══ DATA RECORDS ══

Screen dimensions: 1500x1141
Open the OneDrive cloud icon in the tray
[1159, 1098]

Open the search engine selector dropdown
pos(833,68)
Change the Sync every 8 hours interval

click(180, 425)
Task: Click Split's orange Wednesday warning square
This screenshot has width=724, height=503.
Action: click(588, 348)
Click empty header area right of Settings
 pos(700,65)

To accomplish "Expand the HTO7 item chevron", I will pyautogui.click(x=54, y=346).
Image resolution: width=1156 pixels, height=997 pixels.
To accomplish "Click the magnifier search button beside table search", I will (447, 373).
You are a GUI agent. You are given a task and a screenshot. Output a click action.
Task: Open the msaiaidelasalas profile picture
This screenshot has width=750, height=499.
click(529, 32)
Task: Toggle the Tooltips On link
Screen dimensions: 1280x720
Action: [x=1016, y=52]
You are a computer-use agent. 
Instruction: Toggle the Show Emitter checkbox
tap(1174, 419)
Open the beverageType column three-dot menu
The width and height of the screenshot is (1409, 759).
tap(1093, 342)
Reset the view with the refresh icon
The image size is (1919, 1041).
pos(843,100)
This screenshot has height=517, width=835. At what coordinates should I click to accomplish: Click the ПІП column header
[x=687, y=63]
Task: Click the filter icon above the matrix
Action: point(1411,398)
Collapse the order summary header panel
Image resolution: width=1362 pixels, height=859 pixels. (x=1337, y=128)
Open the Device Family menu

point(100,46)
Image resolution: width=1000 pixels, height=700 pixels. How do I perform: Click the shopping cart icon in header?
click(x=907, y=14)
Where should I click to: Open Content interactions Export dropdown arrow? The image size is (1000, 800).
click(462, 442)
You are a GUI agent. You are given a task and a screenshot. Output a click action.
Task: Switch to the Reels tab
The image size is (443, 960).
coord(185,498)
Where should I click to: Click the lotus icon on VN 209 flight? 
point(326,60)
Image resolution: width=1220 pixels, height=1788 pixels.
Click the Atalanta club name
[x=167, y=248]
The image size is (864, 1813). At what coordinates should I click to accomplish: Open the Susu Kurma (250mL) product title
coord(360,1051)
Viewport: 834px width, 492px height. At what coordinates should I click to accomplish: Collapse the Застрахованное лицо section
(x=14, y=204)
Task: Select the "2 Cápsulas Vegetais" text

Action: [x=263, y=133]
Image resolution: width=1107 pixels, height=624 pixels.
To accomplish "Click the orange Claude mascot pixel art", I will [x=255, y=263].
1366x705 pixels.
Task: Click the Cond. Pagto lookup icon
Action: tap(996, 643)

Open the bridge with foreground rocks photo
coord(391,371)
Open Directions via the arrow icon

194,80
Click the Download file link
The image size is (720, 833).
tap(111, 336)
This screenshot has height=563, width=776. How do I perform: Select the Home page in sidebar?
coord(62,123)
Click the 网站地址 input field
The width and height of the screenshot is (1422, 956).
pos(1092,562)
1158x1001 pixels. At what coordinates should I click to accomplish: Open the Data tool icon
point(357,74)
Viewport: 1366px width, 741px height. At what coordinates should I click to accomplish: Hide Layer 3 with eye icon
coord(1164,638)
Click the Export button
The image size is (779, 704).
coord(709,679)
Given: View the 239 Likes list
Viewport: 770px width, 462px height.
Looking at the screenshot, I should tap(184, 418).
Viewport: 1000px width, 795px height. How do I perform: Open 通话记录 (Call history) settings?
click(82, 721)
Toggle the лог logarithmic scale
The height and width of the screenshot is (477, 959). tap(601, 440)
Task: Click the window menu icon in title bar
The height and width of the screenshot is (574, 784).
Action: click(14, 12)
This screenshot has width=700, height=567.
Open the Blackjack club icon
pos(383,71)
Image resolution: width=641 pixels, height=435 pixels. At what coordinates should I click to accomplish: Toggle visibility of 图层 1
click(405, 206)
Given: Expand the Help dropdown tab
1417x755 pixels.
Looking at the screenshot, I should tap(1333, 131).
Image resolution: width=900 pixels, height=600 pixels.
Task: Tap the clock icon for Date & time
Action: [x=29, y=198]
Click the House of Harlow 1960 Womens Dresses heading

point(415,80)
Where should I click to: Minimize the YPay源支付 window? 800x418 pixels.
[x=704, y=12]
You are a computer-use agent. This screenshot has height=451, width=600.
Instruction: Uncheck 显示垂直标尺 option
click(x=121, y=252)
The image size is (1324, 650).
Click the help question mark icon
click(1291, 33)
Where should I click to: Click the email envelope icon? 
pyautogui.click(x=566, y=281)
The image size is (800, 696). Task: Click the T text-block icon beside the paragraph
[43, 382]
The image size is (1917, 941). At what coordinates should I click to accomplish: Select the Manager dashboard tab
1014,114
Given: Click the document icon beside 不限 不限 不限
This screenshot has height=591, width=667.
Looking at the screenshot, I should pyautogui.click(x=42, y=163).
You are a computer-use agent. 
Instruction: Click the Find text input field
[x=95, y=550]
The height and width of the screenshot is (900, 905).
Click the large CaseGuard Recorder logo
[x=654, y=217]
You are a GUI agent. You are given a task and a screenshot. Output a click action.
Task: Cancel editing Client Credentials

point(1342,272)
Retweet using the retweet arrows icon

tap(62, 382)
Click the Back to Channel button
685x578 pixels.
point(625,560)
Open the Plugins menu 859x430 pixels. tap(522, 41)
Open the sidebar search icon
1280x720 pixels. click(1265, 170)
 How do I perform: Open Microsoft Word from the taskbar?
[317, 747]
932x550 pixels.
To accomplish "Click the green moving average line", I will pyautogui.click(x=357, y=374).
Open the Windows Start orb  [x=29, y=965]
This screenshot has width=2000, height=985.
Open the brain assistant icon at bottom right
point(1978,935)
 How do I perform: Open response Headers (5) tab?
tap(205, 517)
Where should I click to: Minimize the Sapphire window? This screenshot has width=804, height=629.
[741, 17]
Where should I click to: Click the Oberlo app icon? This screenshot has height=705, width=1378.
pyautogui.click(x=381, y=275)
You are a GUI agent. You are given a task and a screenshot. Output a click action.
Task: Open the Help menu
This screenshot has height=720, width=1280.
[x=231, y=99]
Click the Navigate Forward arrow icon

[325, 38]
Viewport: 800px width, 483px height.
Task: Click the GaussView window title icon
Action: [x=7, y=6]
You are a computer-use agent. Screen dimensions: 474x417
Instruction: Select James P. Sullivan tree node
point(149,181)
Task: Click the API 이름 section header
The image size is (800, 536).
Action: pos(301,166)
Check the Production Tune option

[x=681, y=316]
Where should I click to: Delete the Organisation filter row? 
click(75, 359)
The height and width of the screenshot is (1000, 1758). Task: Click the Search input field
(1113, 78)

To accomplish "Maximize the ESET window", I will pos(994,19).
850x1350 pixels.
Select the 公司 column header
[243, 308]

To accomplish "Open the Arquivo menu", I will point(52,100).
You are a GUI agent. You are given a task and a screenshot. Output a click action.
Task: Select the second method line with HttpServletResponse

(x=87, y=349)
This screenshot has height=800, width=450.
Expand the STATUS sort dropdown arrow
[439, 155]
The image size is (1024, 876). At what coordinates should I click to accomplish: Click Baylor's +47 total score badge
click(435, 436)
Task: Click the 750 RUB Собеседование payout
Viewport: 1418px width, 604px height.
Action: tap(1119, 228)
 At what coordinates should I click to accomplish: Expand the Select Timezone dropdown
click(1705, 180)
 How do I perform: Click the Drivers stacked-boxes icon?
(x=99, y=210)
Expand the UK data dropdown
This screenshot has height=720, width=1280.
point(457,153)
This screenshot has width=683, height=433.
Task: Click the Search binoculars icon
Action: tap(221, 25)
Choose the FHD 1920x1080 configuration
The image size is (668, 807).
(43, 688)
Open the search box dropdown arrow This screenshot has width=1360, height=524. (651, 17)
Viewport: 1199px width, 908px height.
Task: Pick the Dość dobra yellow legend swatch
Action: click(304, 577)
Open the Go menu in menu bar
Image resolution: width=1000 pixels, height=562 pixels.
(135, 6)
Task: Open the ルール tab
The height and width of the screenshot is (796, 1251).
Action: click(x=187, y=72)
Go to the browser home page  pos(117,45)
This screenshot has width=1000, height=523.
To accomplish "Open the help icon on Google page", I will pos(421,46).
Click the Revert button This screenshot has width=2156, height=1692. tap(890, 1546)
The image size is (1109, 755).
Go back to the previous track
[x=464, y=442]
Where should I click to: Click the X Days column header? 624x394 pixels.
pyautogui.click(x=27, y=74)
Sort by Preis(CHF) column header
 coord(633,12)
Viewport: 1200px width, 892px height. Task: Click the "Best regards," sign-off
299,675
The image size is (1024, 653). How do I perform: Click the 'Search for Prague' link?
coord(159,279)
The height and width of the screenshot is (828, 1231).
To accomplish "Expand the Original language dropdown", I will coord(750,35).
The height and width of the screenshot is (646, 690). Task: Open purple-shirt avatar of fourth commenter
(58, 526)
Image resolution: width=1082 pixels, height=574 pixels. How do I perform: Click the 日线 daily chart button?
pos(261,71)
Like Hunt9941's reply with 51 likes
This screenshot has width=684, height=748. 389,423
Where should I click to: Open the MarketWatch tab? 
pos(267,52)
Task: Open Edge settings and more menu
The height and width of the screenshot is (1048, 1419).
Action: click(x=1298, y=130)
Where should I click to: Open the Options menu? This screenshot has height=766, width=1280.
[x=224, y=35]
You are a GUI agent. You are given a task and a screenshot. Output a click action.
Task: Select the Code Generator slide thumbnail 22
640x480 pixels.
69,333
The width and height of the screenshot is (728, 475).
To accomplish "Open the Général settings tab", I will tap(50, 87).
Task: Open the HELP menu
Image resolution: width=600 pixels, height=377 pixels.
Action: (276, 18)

═══

*WHAT YOU HAVE TO DO*. Your reply should be a verbatim retyping of the lines from the one that holds "640x480 pixels." through the last line of the entries.

*ANSWER SECTION*.
640x480 pixels.
69,333
The width and height of the screenshot is (728, 475).
To accomplish "Open the Général settings tab", I will tap(50, 87).
Task: Open the HELP menu
Image resolution: width=600 pixels, height=377 pixels.
Action: (276, 18)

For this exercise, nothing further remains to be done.